Since users are free to imagine any possible type, different problem domains might require contradictory notions of the same type. Where a data scientist might be interested in probability as a sequence of values bounded such that \(x \in [0, 1]\), a business analyst might instead be interested in a definition where \(x \in [0, 100]\).

## The `visions`

Solution

We solve all of these problems by introducing three conceptual ideas, `visions`

types, typesets, and relations.

A *type* at minimum requires only a single validation function which takes as its
argument a sequence and tests whether the input is of its type or not, returning
boolean. It optionally can contain relationships which we will describe in a moment.
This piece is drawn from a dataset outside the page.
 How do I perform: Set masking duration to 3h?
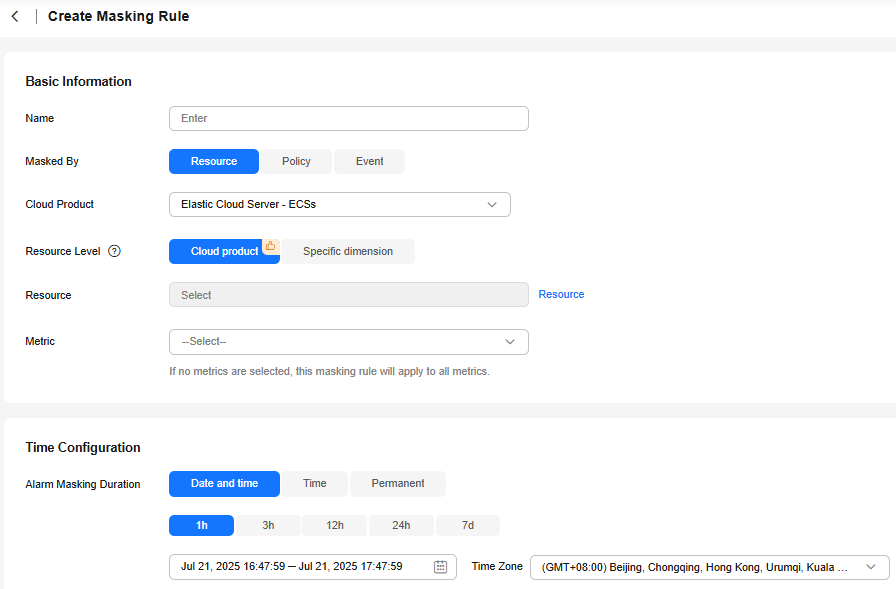tap(268, 526)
A *typeset* is a collection of types. Behind the scenes visions uses the relationships
defined on each type in the typeset to construct a relationship graph. When properly
constructed this graph can be used to deterministically detect the current semantic types
of a sequence (or dataset) or to infer a more representative type for the data.
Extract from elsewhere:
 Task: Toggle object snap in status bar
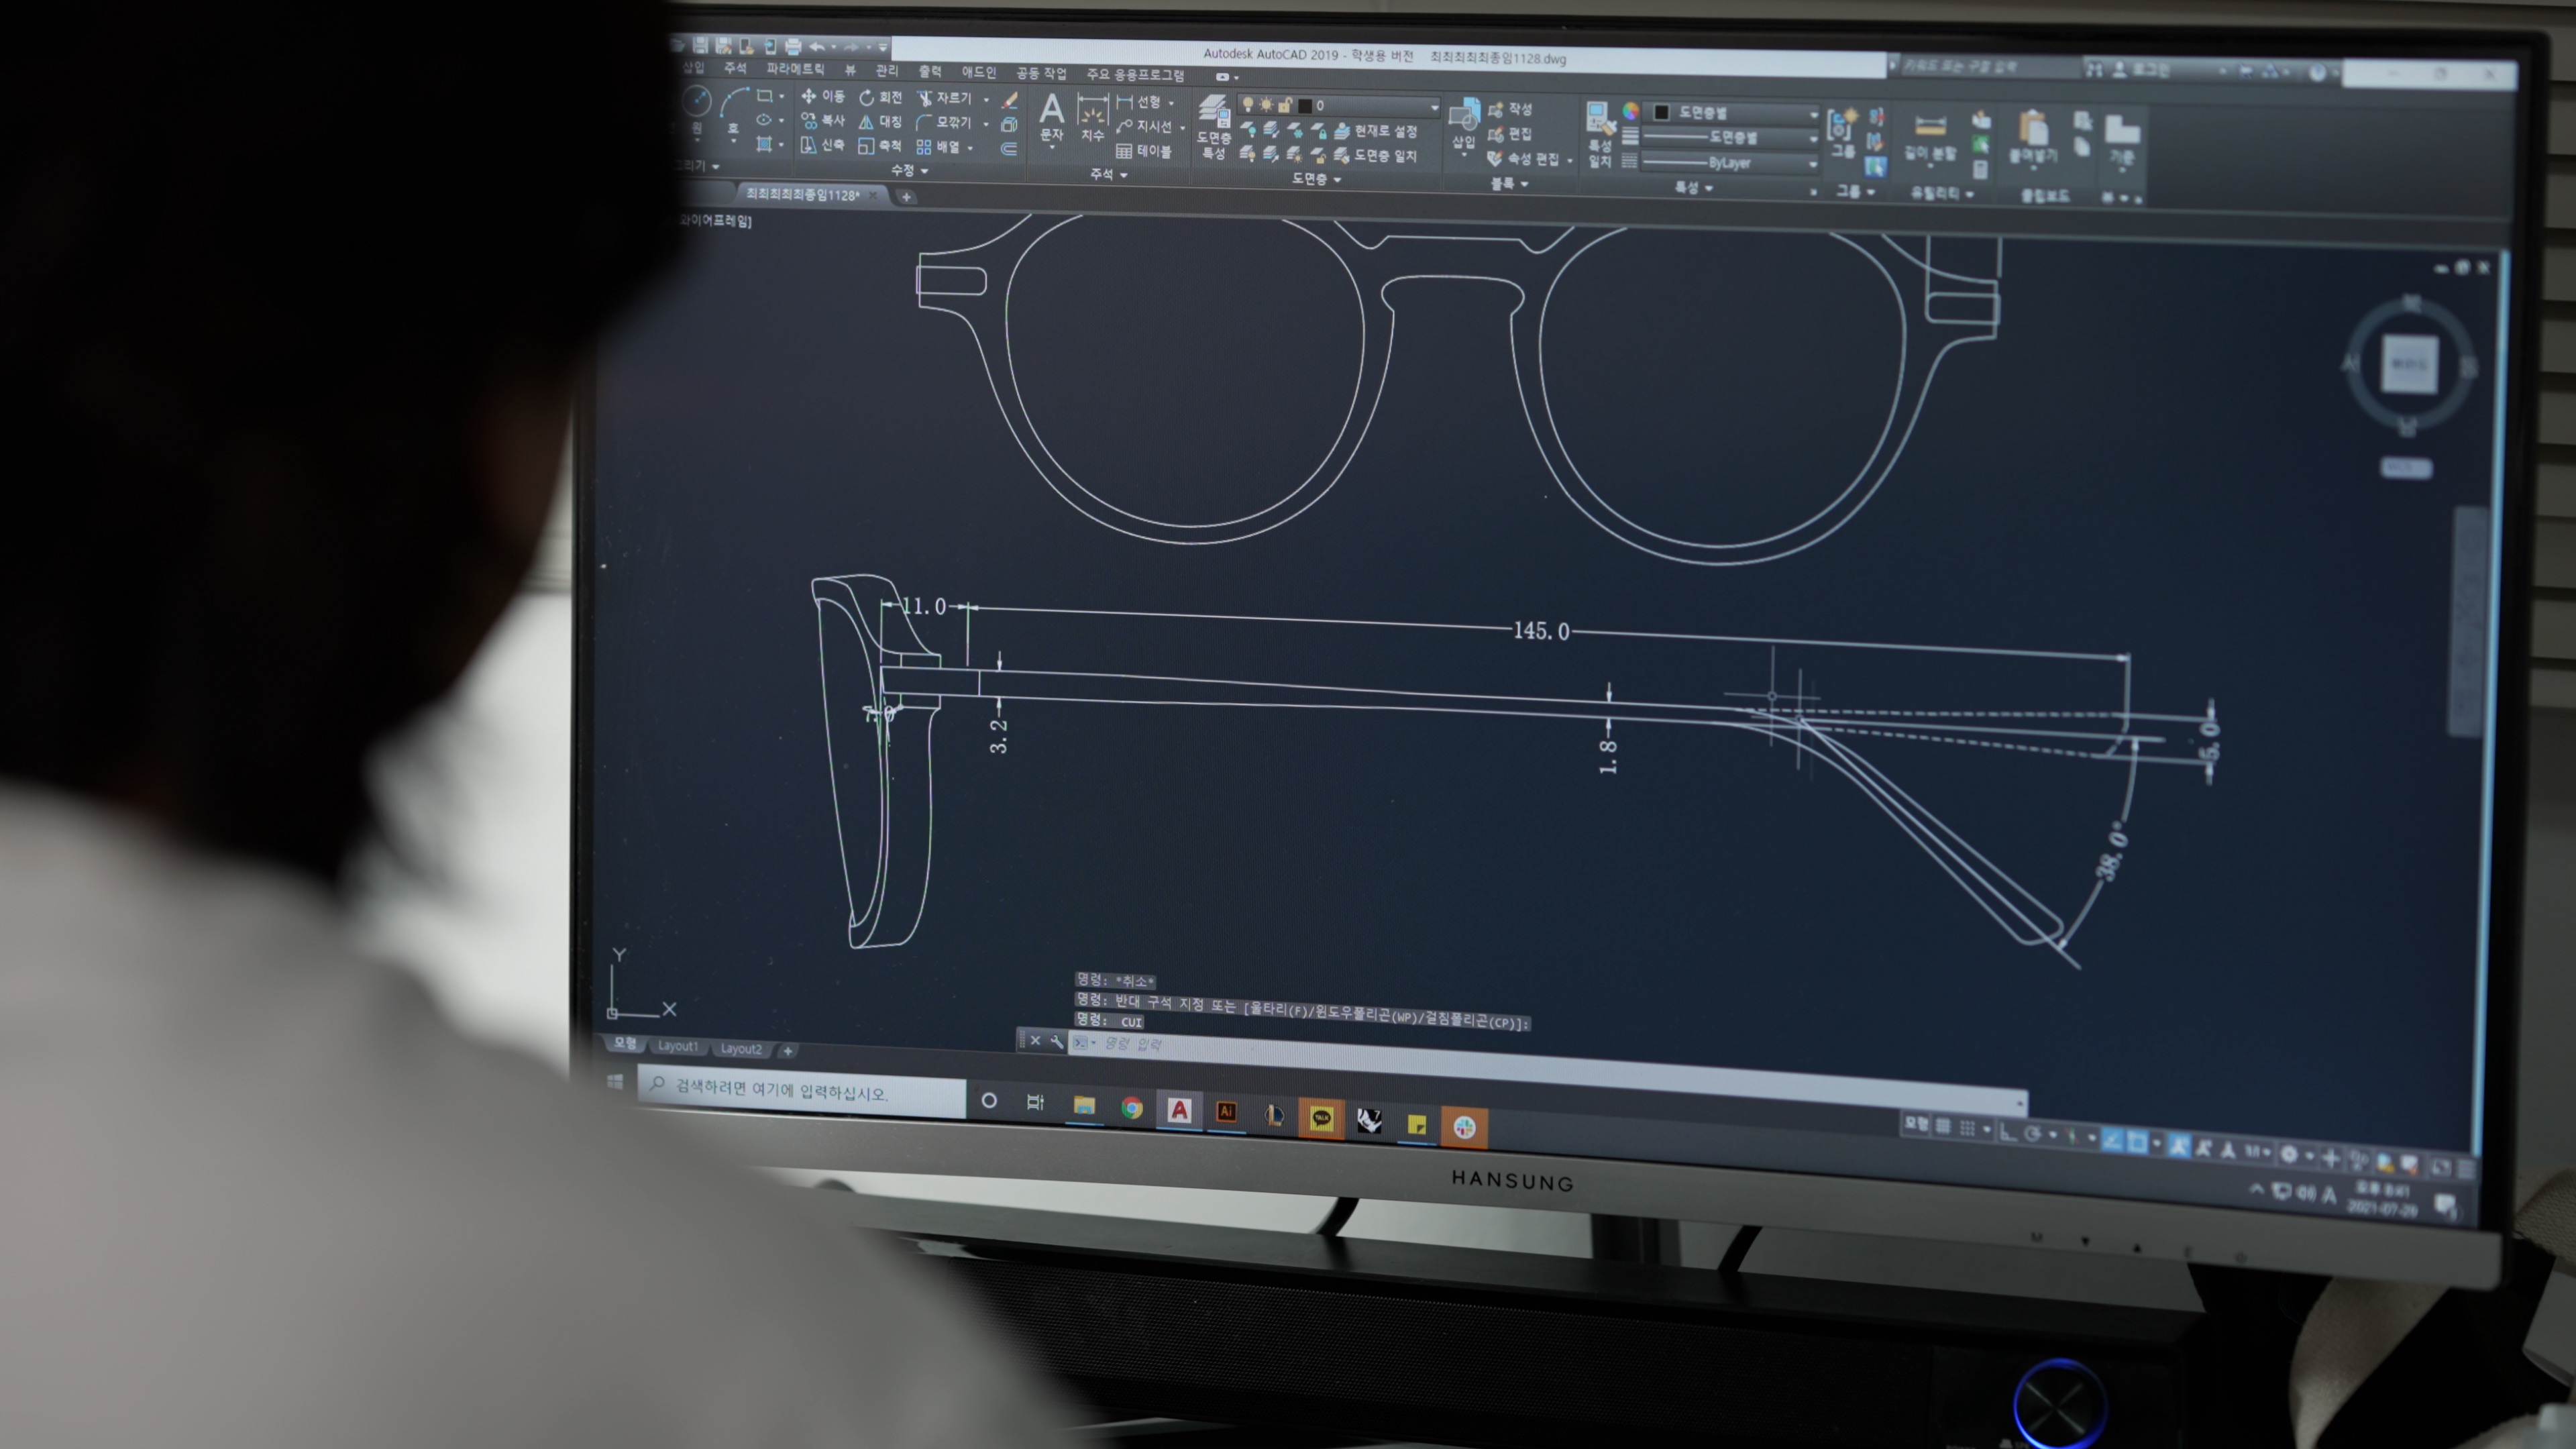[x=2137, y=1141]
A *relation* object is responsible for mapping sequences between `visions`

types.
Each relation is composed of two functions, the first validates whether a
mapping can be performed without loss of precision (i.e. ‘1.0’ can be cast to
integer while 1.1 cannot), the second is a surjective function responsible for
actually performing the mapping.

In practice, we distinguish `relations`

into two categories as well, the first
called `Identity Relations`

require no transformation to the underlying machine
type of the data (float(1.1) -> probability(1.1) where the second, `Inference Relations`

,
have to coerce the sequence between machine types (‘1.1’ -> 1.1).

## Why it works

We will be using the language of trees and sets to understand how this all comes together and start by defining a semantic type as the set of all sequences with some consistent semantic meaning. A typeset is then a directed rooted tree whose nodes are types with the root defined as the generic type associated with the universal set.

Relations are directed edges between two nodes (types) in a relation graph (typeset).
They are also defined on types such that a relation between types `A`

and `B`

,
`Relation(A -> B)`

, would be defined as an attribute of B. In order words, they
are mappings *to* a type, not *from*.

Following this, we can construct a relation graph from *any* collection of provided
types and associated relations. We define our dual objective of type detection and
type inference as the task of determining the most unique possible type
specification available to the typeset either with coercion of machine types (inference),
or without (detection).

Both tasks are akin to simple traversal of the relation graph. In order to guarantee
all sequences map to only a single type we require the graph be *decidable*.
This is equivalent to saying sets of any two pairs of data types with the same
parent must be disjoint, except for the missing value indicator. Additionally,
relations are not permitted to introduce cycles into the tree.